Actually one of the best courses I've taken against this kinda thing was a "Logic" course in the philosophy track in college that had a huge section devoted to how media tries to manipulate a person. Not typical high school stuff but maybe it should be, and fully up to date for social media. There's a practical course for the 21st century.
I remember reading this article and getting very upset and my ex not understanding why. "Let them believe what they want to believe, it doesn't affect you," she said. "These people vote," I said.
Skip to now and I'm pretty confident that I had the correct response.
I mean, “those” people believe in a hidden cabal who controls everything and feeds lies to the population, teaching those things in school doesn’t really change much when they’re just going to disregard them as “fake propaganda”.
Yep. This is a thing. Students will learn a lesson best when the student understands the value of the lesson to them in their lives.
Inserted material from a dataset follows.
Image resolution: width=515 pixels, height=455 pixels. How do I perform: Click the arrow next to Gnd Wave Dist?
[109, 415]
This is one of the six basic principles of learning, it's called the Principle of Readiness. You can read all about it in the Aviation Instructor's Handbook alongside other smash hits as the principle of exercise (practice makes perfect) or the principle of primacy (first impressions matter). It's that basic.
Establishing that value, giving the students the context and reason the lesson is valuable to the students is the teacher's responsibility. And I noticed that most teachers forget this somewhere around the 7th grade. Way too many of my teachers answered "Why do we need to learn this?" with "Because it's required to get your diploma."
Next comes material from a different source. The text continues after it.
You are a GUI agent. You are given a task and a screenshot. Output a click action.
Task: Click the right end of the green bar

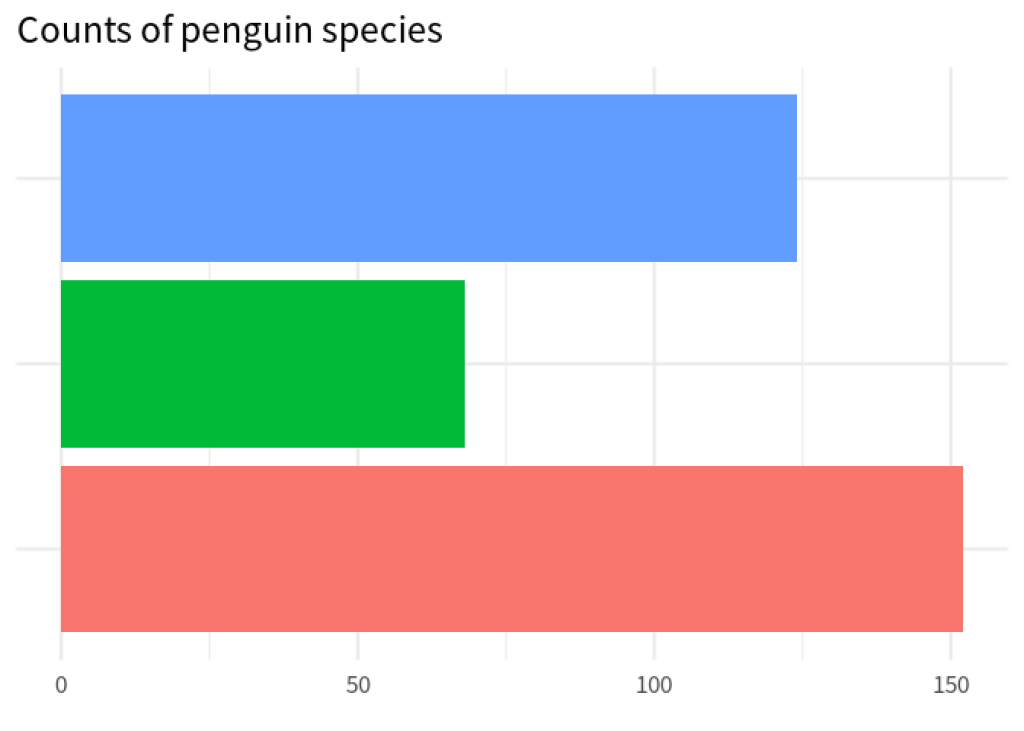click(460, 364)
Huh , so those who were forced to learn propaganda as impressionable children are then as duscerning and wise adults are no longer able to research, study and come to other conclusions? Huh.
Dude, you don't believe science. All you do is listen to TV saying what "scientists have said". Don't act like you believe climate change because you read hundreds of peer reviewed papers and built an informed opinion based on stats. The most you did was a Google search, if ever, and then read from a website from a government-funded institution that wouldn't get funding if it said the "wrong thing".
Spare us your condescension. You're just in a cult 🫡
Well, GMOs are almost exclusively used for extreme mass production of herbicide-resistant corn and soy, for biofuels and cattle feed. All of that is disastrous for the environment (and humans), so yes: GMO bad.